Despite warnings from environmentalists, Bangladesh allowed commercial shipping through the sensitive ecological zone of Sela river in 2011
The oil spill in Sunderbans area of Bangladesh has created panic in India and the officials are now gearing up for possible challenges to the environment in near future. The spill occurred on December 9 when an oil tanker carrying more than 350,000 litres of bunker oil sank on Sela river in the region, a major sanctuary for aquatic animals, after being hit by a cargo vessel.
Pradip Vyas, director of Sunderbans Biosphere Reserve in India, informed media that wildlife officials have been deployed in the area to check whether the spill is spreading to India or not. He, however, also stated that there is no confirmation about the oil reaching the Indian territory yet.
Wildlife pays the price
Meanwhile Locals have reported that they have seen some impact of oil in the Indian side of the river. Secretary of Sundarbans Matsyajibi Joutha Sangram Committee, a nodal body of fishermen of region, has said that some fishermen have seen large number of fish floating dead in the river on Saturday morning. The officials are now trying to find out if the deaths were caused by oil spill or not. Furthermore, reports of less movement of sea animals like dolphins and crocodiles across Sela and neighbouring Pushur river in Bangladesh have also emerged. The same is feared on the Indian side as well.

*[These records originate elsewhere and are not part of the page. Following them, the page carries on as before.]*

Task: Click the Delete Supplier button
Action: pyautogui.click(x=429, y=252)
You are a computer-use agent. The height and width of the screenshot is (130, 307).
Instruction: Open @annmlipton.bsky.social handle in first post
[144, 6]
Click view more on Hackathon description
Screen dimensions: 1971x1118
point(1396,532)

The oil spill is so dangerous that the environmentalists have warned that the chemical could harm the delicate ecology of the Sunderbans. The spill also threatens a sanctuary where the rare Irrawaddy dolphins are found. Dhaka Tribune has already reported that its photojournalist has recently located the first dead body of an Irrawaddy dolphin in the Harintana-Tambulbunia channel of the Sela River.
Concerned authorities in Bangladesh are looking into various options to minimise the impact of the spill. According to various reports, the tanker that sank in the river was on its way to deliver oil to a power plant in Bangladesh’s Gopalganj when it was struck by vessel Silver Star. It is believed that the cargo ship was not able to see the vessel due to heavy fog, thus leading to the accident in Chandpal range of Sunderbans area after which the oil spread along a 40-kilometre section of the Sela river.
Bangladesh Inland Water Transport Authority, reportedly, had allowed commercial shipping through Sela river in 2011, despite opposition from environmentalists. Vessels plied on this route between Kolkata, capital of India's West Bengal state, and Mongla Port in Bangladesh.